Il “metodo Caviardage” è una tecnica creativa che porta l’arte a scuola. Il procedimento consiste nel prendere un testo già stampato e oscurare o cancellare con un pennarello nero, o altri strumenti, la maggior parte delle parole, lasciandone visibili solo alcune. Queste parole rimanenti formano una nuova frase o poesia, spesso portatrice di significato personale o emozionale. 

Per adattare il metodo a una materia specifica, si può scegliere un brano dal libro di testo, fotocopiarlo e distribuirlo agli studenti.
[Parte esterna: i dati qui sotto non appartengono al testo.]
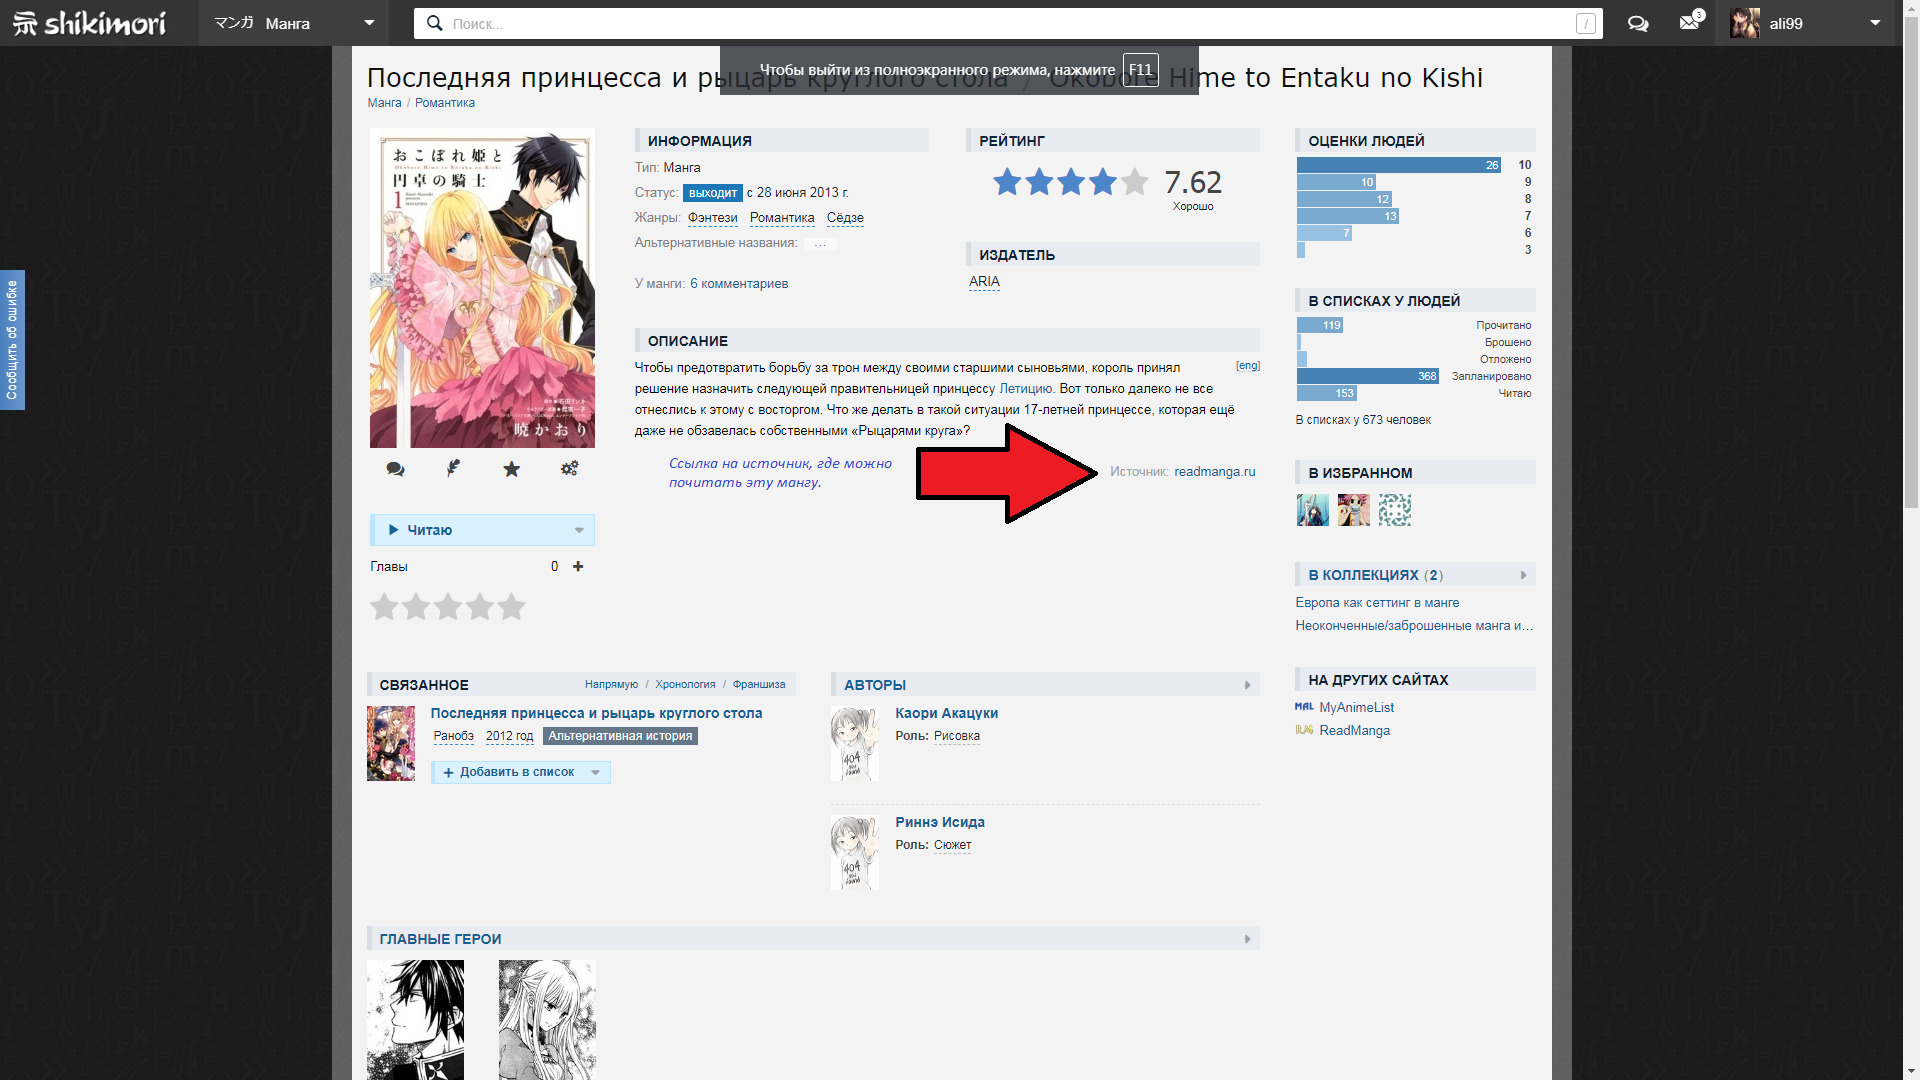1920x1080 pixels.
Task: Open the Манга section dropdown in the header
Action: (369, 23)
Questi leggeranno il passaggio, identificheranno i concetti chiave e creeranno una poesia o una frase Caviardage, cercando di mantenere, ove possibile, un legame con il contenuto del testo. I lavori finali possono poi essere esposti sulle pareti della classe, trasformando lo spazio in una galleria di creatività.

Questo metodo è utilizzato sia come forma d’arte che come strumento didattico. Può aiutare a sbloccare la creatività, stimolare il pensiero laterale, e offrire un modo coinvolgente per memorizzare concetti. 

Il metodo è stato ideato e sviluppato in Italia da Tina Festa, un’insegnante e artista che ha reso popolare questa tecnica, ispirandosi a pratiche già esistenti, come il blackout poetry, una forma di poesia visiva in cui parole specifiche vengono selezionate da un testo stampato.